● Your objective
Write out every record in full, keeping each character exactly as it is.

(Stored items)
__________
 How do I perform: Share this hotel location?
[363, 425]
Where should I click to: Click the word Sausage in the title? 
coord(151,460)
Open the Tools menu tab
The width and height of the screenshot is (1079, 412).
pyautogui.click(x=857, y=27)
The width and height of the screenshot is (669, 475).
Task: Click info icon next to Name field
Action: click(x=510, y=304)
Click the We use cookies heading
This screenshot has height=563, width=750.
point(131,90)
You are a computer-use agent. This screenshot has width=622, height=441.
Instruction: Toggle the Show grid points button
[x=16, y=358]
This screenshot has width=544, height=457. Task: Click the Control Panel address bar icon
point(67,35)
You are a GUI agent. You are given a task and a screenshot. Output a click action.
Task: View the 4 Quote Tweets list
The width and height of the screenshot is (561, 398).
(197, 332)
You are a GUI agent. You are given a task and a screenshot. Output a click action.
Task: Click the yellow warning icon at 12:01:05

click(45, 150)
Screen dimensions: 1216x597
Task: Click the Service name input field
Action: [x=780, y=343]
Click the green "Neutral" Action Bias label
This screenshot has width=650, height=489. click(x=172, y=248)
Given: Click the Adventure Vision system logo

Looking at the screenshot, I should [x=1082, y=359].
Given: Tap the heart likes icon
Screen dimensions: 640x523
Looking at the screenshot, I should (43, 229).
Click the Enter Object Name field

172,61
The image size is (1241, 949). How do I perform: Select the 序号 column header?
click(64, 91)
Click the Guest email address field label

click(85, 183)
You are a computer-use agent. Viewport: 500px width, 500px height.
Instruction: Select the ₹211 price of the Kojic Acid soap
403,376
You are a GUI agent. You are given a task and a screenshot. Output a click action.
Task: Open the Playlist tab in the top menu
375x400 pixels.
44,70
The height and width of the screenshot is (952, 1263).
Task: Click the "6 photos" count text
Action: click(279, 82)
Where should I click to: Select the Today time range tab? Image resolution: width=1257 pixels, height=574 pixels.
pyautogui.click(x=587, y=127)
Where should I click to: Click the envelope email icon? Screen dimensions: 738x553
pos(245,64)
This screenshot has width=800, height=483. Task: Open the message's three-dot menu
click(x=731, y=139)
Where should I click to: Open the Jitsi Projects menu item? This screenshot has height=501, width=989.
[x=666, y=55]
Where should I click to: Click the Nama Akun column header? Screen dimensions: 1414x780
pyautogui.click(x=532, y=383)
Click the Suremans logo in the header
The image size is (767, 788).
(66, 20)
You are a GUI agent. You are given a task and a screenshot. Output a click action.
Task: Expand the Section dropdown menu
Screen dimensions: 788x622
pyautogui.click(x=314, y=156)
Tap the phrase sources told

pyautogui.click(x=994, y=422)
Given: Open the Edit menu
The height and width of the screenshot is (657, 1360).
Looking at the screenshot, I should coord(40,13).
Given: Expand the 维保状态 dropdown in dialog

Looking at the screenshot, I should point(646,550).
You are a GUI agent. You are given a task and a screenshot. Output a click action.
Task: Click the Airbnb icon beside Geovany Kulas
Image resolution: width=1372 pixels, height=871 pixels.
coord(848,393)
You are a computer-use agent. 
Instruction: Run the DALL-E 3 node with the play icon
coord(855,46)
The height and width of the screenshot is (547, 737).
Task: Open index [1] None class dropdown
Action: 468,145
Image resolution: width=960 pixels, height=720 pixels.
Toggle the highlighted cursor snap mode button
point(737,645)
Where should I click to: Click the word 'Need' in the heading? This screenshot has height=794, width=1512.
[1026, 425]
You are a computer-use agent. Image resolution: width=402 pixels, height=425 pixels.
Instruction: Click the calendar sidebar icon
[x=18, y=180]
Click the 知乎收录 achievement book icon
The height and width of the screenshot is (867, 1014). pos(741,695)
__________
● Completed task
 How do I perform: Share this hotel location?
[363, 425]
Where should I click to: Click the word Sausage in the title? 
coord(151,460)
Open the Tools menu tab
The width and height of the screenshot is (1079, 412).
pyautogui.click(x=857, y=27)
The width and height of the screenshot is (669, 475).
Task: Click info icon next to Name field
Action: click(x=510, y=304)
Click the We use cookies heading
This screenshot has height=563, width=750.
point(131,90)
You are a computer-use agent. This screenshot has width=622, height=441.
Instruction: Toggle the Show grid points button
[x=16, y=358]
This screenshot has width=544, height=457. Task: Click the Control Panel address bar icon
point(67,35)
You are a GUI agent. You are given a task and a screenshot. Output a click action.
Task: View the 4 Quote Tweets list
The width and height of the screenshot is (561, 398).
(197, 332)
You are a GUI agent. You are given a task and a screenshot. Output a click action.
Task: Click the yellow warning icon at 12:01:05

click(45, 150)
Screen dimensions: 1216x597
Task: Click the Service name input field
Action: [x=780, y=343]
Click the green "Neutral" Action Bias label
This screenshot has width=650, height=489. click(x=172, y=248)
Given: Click the Adventure Vision system logo

Looking at the screenshot, I should [x=1082, y=359].
Given: Tap the heart likes icon
Screen dimensions: 640x523
Looking at the screenshot, I should (43, 229).
Click the Enter Object Name field

172,61
The image size is (1241, 949). How do I perform: Select the 序号 column header?
click(64, 91)
Click the Guest email address field label

click(85, 183)
You are a computer-use agent. Viewport: 500px width, 500px height.
Instruction: Select the ₹211 price of the Kojic Acid soap
403,376
You are a GUI agent. You are given a task and a screenshot. Output a click action.
Task: Open the Playlist tab in the top menu
375x400 pixels.
44,70
The height and width of the screenshot is (952, 1263).
Task: Click the "6 photos" count text
Action: click(279, 82)
Where should I click to: Select the Today time range tab? Image resolution: width=1257 pixels, height=574 pixels.
pyautogui.click(x=587, y=127)
Where should I click to: Click the envelope email icon? Screen dimensions: 738x553
pos(245,64)
This screenshot has width=800, height=483. Task: Open the message's three-dot menu
click(x=731, y=139)
Where should I click to: Open the Jitsi Projects menu item? This screenshot has height=501, width=989.
[x=666, y=55]
Where should I click to: Click the Nama Akun column header? Screen dimensions: 1414x780
pyautogui.click(x=532, y=383)
Click the Suremans logo in the header
The image size is (767, 788).
(66, 20)
You are a GUI agent. You are given a task and a screenshot. Output a click action.
Task: Expand the Section dropdown menu
Screen dimensions: 788x622
pyautogui.click(x=314, y=156)
Tap the phrase sources told

pyautogui.click(x=994, y=422)
Given: Open the Edit menu
The height and width of the screenshot is (657, 1360).
Looking at the screenshot, I should coord(40,13).
Given: Expand the 维保状态 dropdown in dialog

Looking at the screenshot, I should point(646,550).
You are a GUI agent. You are given a task and a screenshot. Output a click action.
Task: Click the Airbnb icon beside Geovany Kulas
Image resolution: width=1372 pixels, height=871 pixels.
coord(848,393)
You are a computer-use agent. 
Instruction: Run the DALL-E 3 node with the play icon
coord(855,46)
The height and width of the screenshot is (547, 737).
Task: Open index [1] None class dropdown
Action: 468,145
Image resolution: width=960 pixels, height=720 pixels.
Toggle the highlighted cursor snap mode button
point(737,645)
Where should I click to: Click the word 'Need' in the heading? This screenshot has height=794, width=1512.
[1026, 425]
You are a computer-use agent. Image resolution: width=402 pixels, height=425 pixels.
Instruction: Click the calendar sidebar icon
[x=18, y=180]
Click the 知乎收录 achievement book icon
The height and width of the screenshot is (867, 1014). pos(741,695)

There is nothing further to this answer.